Pharmacokinetic/pharmacodynamic modeling to predict in vivo effectiveness of various dosing regimens of piperacillin/tazobactam and piperacillin monotherapy against gram-negative pulmonary isolates from patients managed in intensive care units in 2002

Objective: This study compared the pharmacokinetic/pharmacodynamic (PK/PD) properties of piperacillin/tazobactam (PTZ) combination treatment with those of piperacillin (PIP) monotherapy against clinical gram-negative pulmonary isolates from US patients treated in intensive care units. Methods: Computer modeling was used to integrate national in vitro microbiologic data from 2002 with pharmacokinetic data from published studies in healthy volunteers. PTZ (3.375 g q4h, 3.375 g q6h, 4.5 g q6h, and 4.5 g q8h) and PIP (3 g q4h, 3 g q6h, 4 g q6h, and 4 g q8h) were modeled using Monte Carlo simulations. The cumulative fraction of response (CFR) was determined for percentage of time that the free serum concentration remained above the MIC of ≥30% (bacteriostatic) and ≥50% (bactericidal). Because simulated comparisons with an artificially derived sample size were used, statistical methods were not applied.
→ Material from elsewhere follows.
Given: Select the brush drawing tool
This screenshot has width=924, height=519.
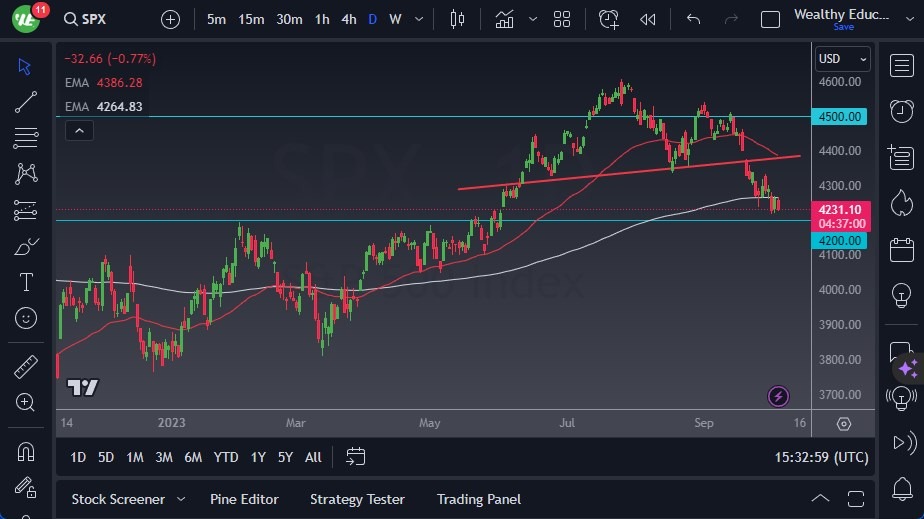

Results: Overall, 2584 gram-negative pulmonary isolates were evaluated, including Enterobacteriaceae (n = 1430), Pseudomonas aeruginosa (n = 799), Acinetobacter baumannii (n = 179), and "other" (n = 176). The percents susceptible with PTZ and PIP were as follows: Enterobacteriaceae, 86% and 66%, respectively; P aeruginosa, 89% and 84%; and A baumannii, 47% and 34%. CFR rates with PTZ were numerically higher than those with PIP against Enterobacteriaceae (ranges, 86%-89% and 66%-73%, respectively) and A baumannii (47%-53% and 33%-42%), but not against P aeruginosa (79%-84% and 75%-81%). Conclusion: Results from PK/PD models with Monte Carlo simulation suggested that susceptibility differences among these selected gram-negative isolates collected in 2002 may be of sufficient magnitude to result in notable PK/PD differences between PTZ and PIP.